* **DATA EXTRACT**:
━━━━━━━━━━━━━━━━━━━━
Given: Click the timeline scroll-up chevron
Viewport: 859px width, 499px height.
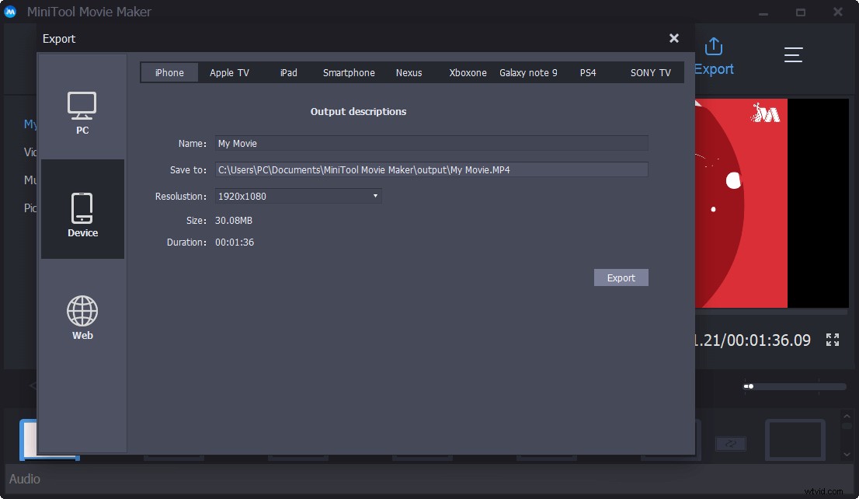Looking at the screenshot, I should pyautogui.click(x=846, y=414).
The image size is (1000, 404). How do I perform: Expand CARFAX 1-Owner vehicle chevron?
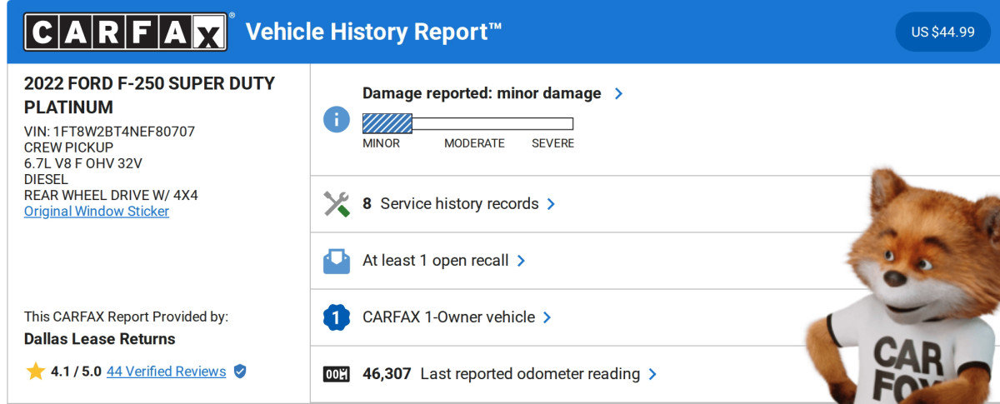(548, 317)
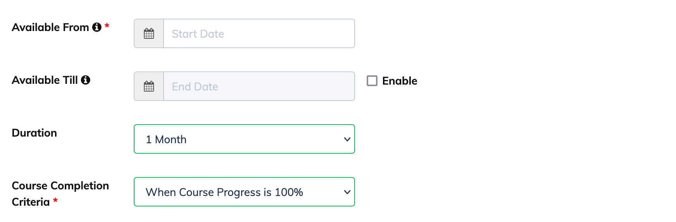Tick the Enable checkbox for end date
Viewport: 676px width, 222px height.
click(x=372, y=81)
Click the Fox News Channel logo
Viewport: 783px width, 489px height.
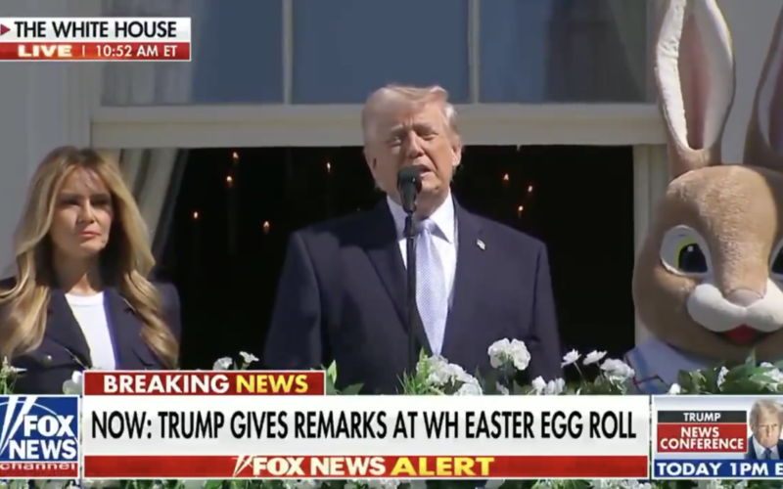tap(39, 436)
━━━━━━━━━━━━━━━━━━━━
* **WHAT TO PRODUCE**: Format the lines from the one containing "Click the Fox News Channel logo" through the last line of the records, both included, as a numbered list without blank lines. Leave the pictures out.

* **SOLUTION TO THIS EXERCISE**:
1. Click the Fox News Channel logo
2. Viewport: 783px width, 489px height.
3. tap(39, 436)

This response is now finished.